移民受け入れは先行国に学べ

寄稿記事

掲載紙:2023年7月3日 日本経済新聞「私見卓見」
執筆者:EY新日本有限責任監査法人 CCaSS事業部 森川 岳大
 
森川 岳大
EY新日本有限責任監査法人 CCaSS事業部
(兼)北海道大学公共政策学研究センター研究員  

技能実習制度の廃止や、永住・家族帯同を認める「特定技能2号」の大幅拡大など、外国人材受け入れ制度の改定に向けた動きが活発だ。この分野で大きな制度改正が行われるたびに、経済成長や日本人の賃金の低下、財政の悪化、出生率の向上、治安の悪化など、様々な観点から移民の受け入れに関する賛否両論が巻き起こる。様々な意見を評価する上で参考になるのが、移民の受け入れに長い歴史を持つフランスの先行研究だ。
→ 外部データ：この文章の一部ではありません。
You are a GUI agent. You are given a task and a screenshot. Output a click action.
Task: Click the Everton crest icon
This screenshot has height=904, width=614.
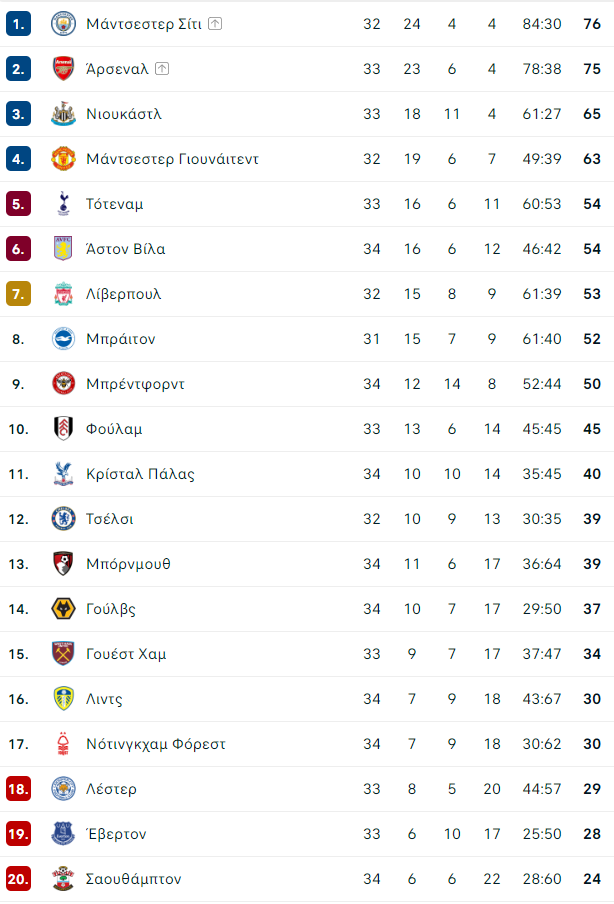pos(63,834)
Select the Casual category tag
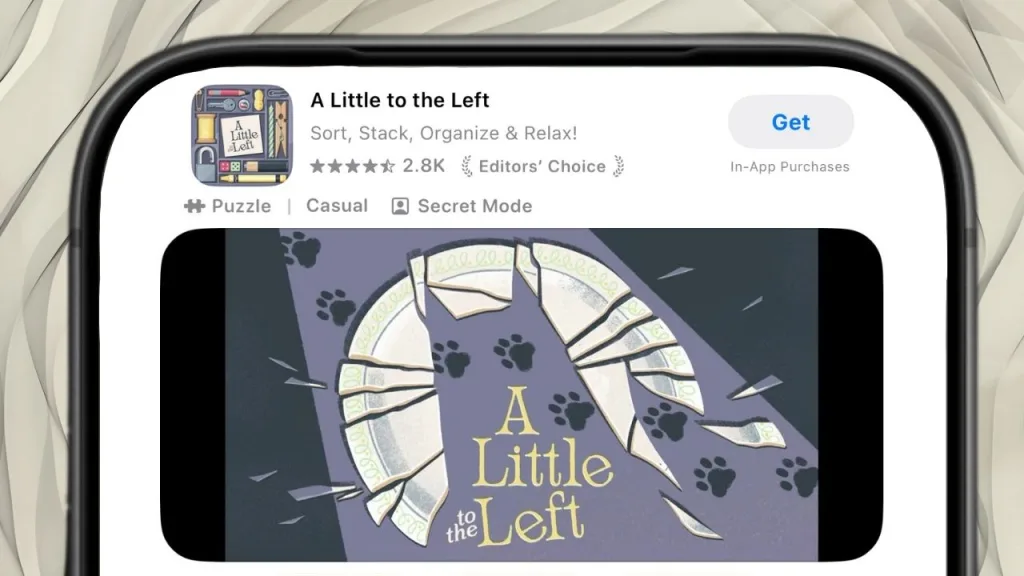Image resolution: width=1024 pixels, height=576 pixels. 337,206
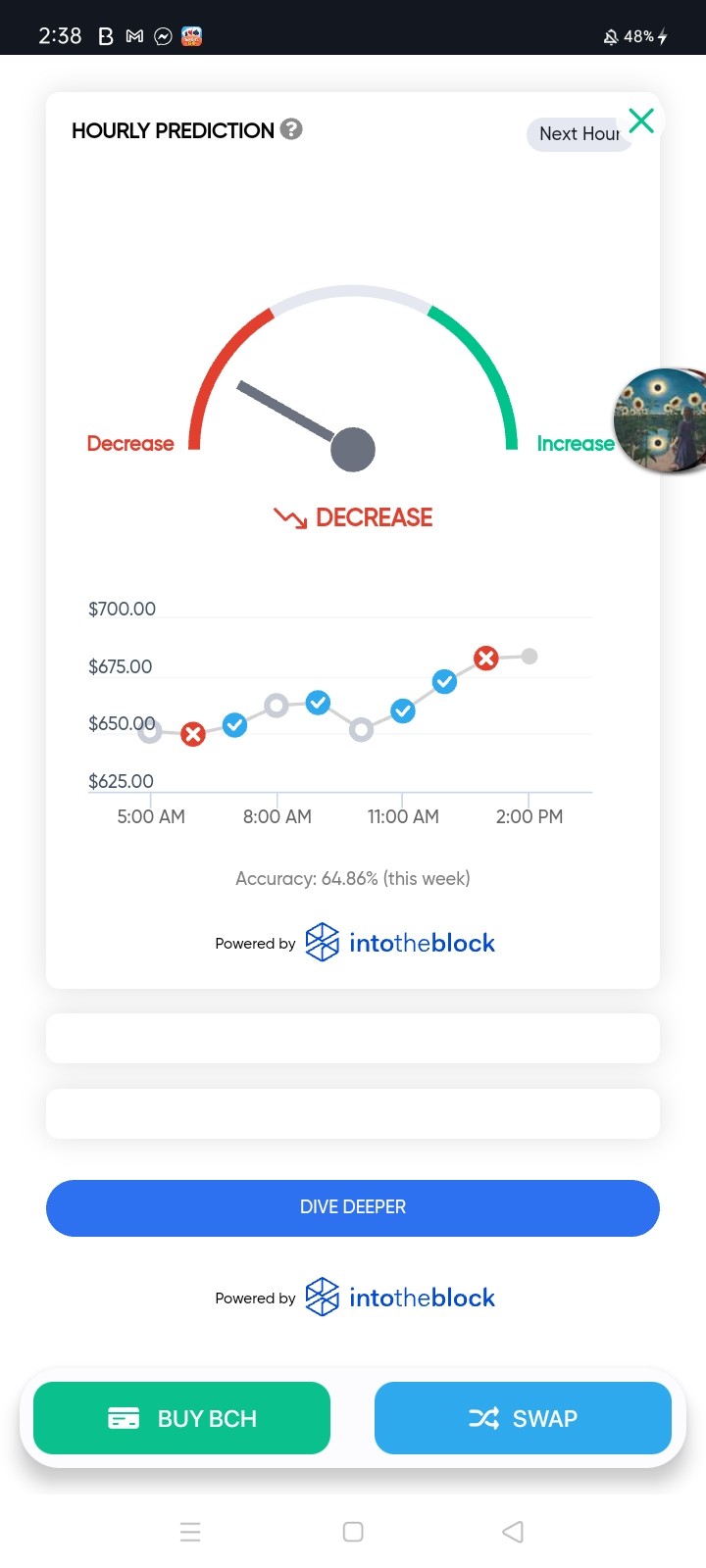The image size is (706, 1568).
Task: Select the red X marker near 1:00 PM
Action: (486, 659)
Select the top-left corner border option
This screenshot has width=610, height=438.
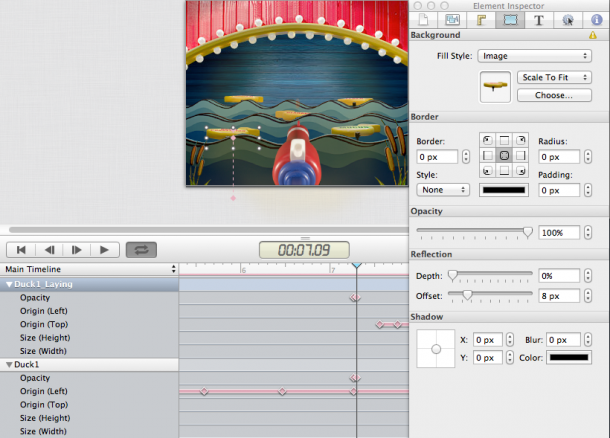coord(487,140)
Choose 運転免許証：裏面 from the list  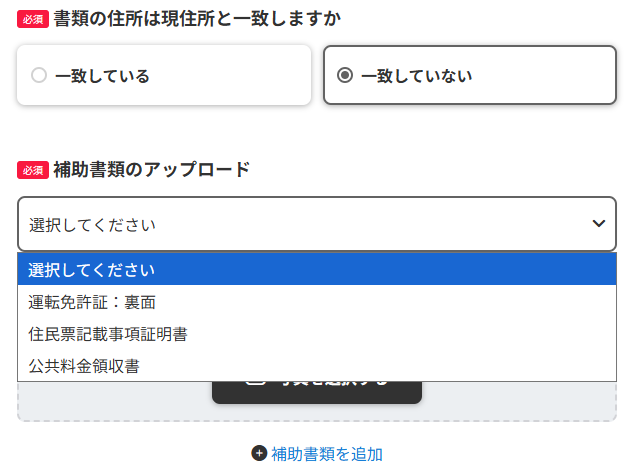[x=317, y=302]
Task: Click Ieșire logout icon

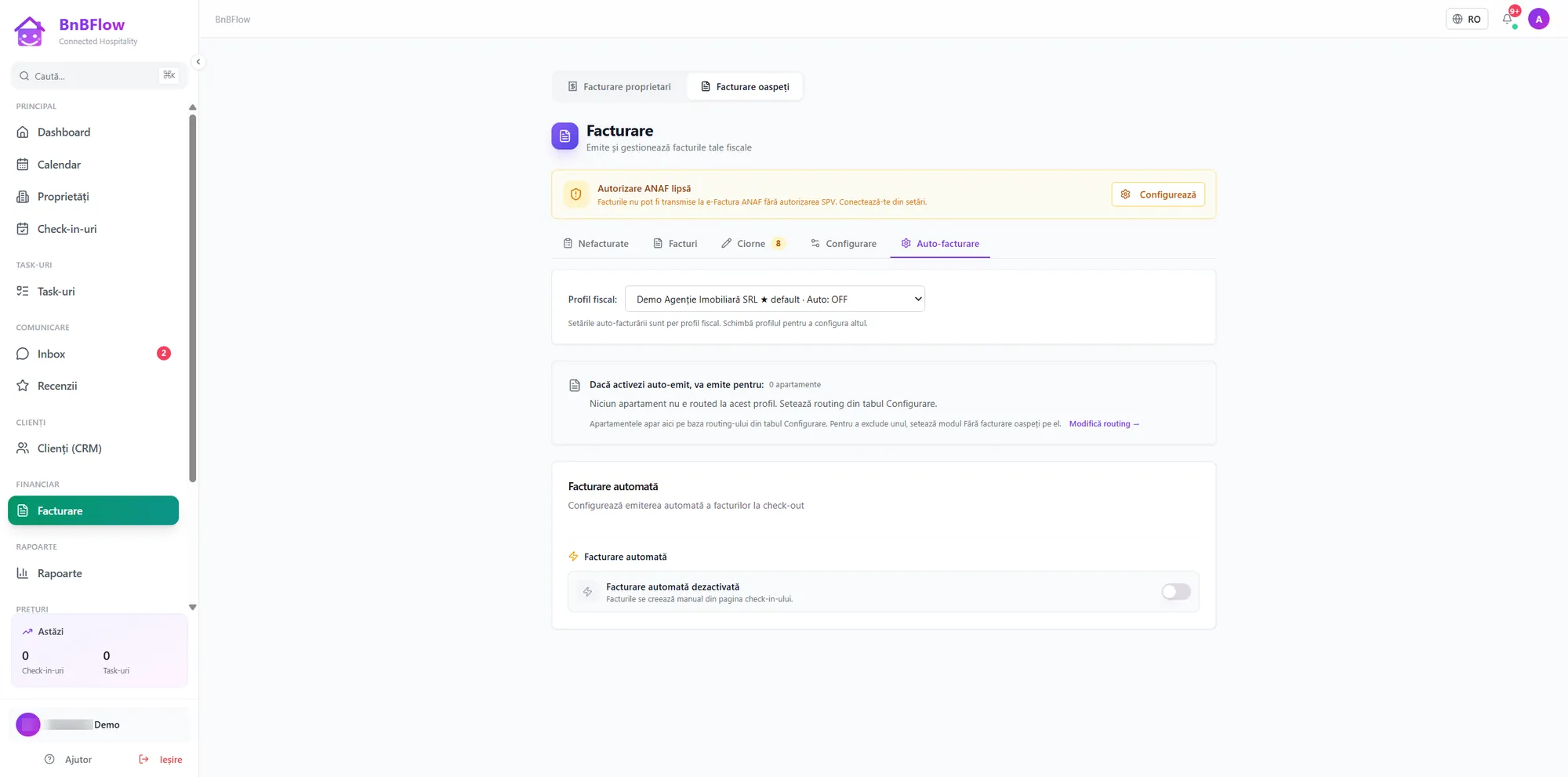Action: pos(143,759)
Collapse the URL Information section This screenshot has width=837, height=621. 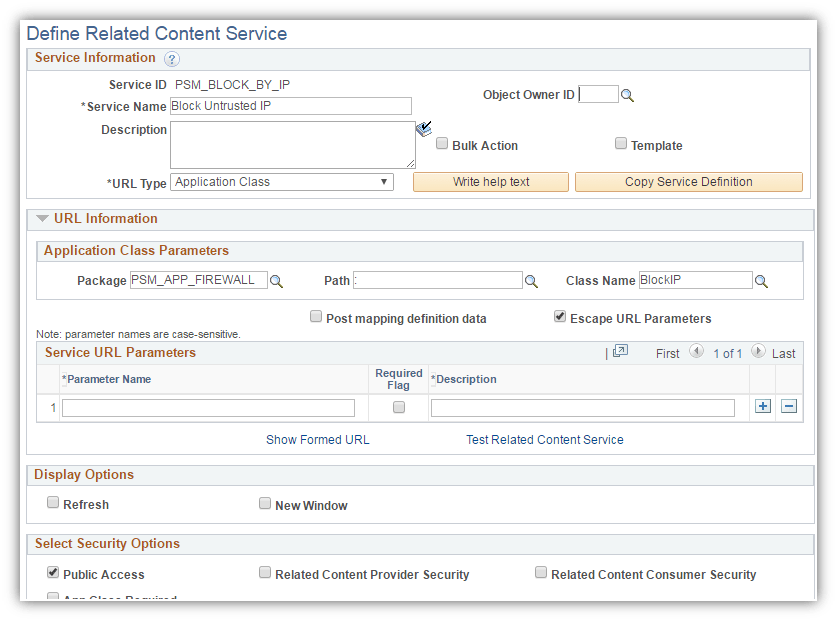click(x=41, y=218)
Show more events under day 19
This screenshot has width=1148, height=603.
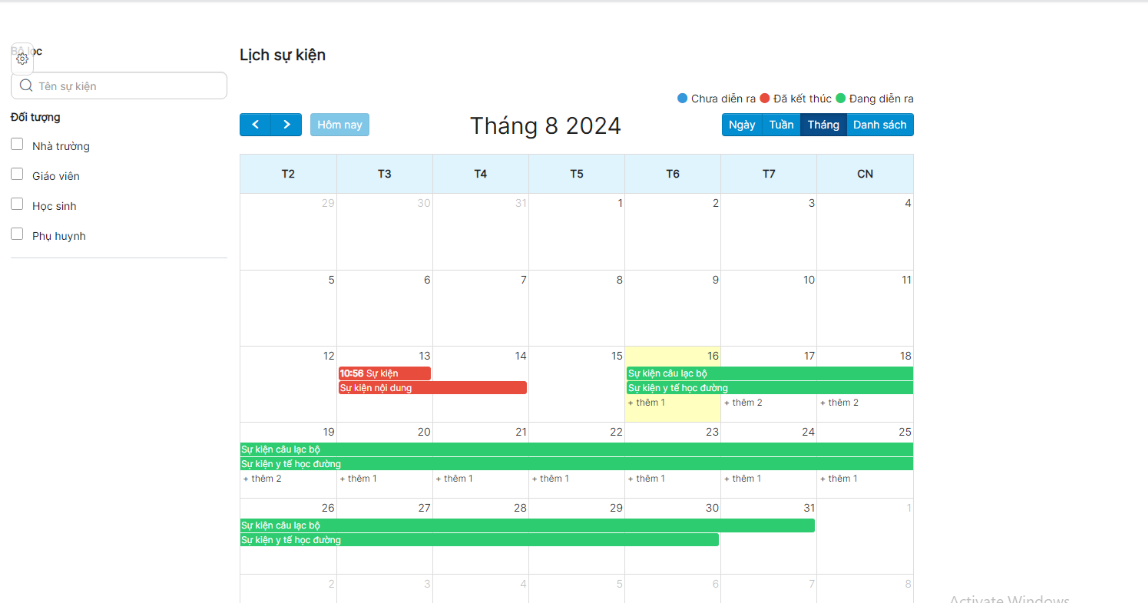coord(262,479)
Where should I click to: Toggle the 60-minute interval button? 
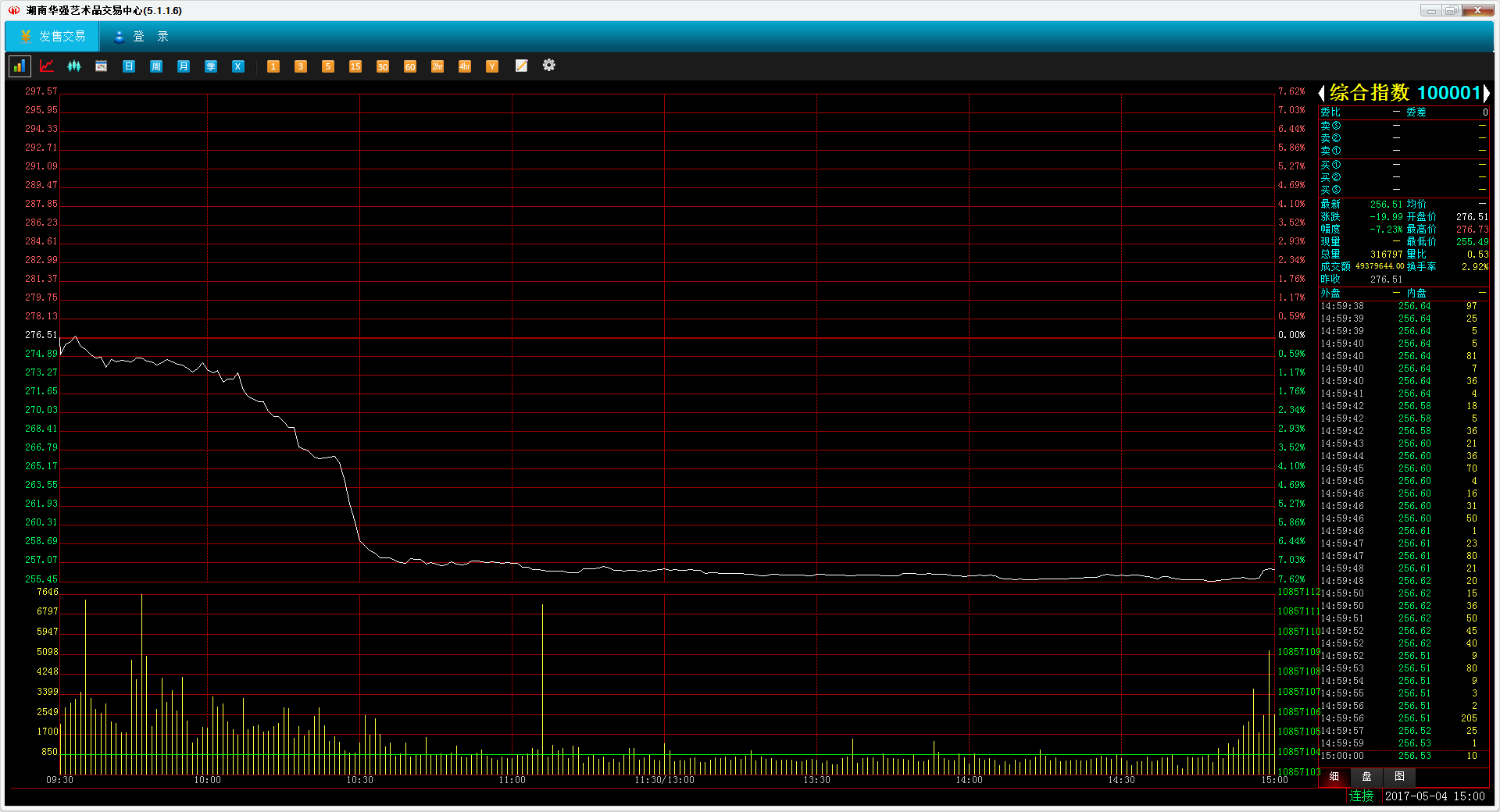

フランスでも高度人材の受け入れが経済成長に寄与することは論をまたないが、その他の移民も自国民の専門化を後押しし、経済成長に寄与する可能性が示唆されている。定型業務が多い職種で働く移民が増える場合、自国民は他の職種に特化するようになり、産業の高度化が促進されるようなイメージだ。

さらに賃金の低下については、最低賃金制度がある場合は影響が限られることが明らかになっている。財政面では、短期的には言語・職業訓練や生活保障による支出が多いものの、長期的には支出以上の税収をもたらす可能性が高くなるという。

出生率については、送り出した国の出生率が受け入れ国の出生率よりも高い場合には、受け入れ国の出生率向上に寄与する傾向にある。治安については、移民だから犯罪率が高いのではなく、本質的には移民も自国民も変わらず、自国民と同様、社会階層や雇用の状況などにより影響を受けることが確認されている。つまり、移民の経済的環境を改善する政策は、犯罪率の低下に大きく寄与する可能性があるというのだ。

これらはあくまでも先行研究の一部であるが、全体を通していえることは、プラスの影響を示唆する事例が多い一方、受け入れ国の社会制度や移民の文化・社会的背景などの違いにより、その影響度合いは様々であるということだ。

外国人材の定住が進むなか、先行して移民を受け入れてきた諸外国から学ぶべきことは多い。日本でも受け入れの影響に関する継続的な調査・研究の推進や、科学的な根拠に基づく冷静な評価を行い、経済や社会の発展に向けて適正な政策が実行されることを期待したい。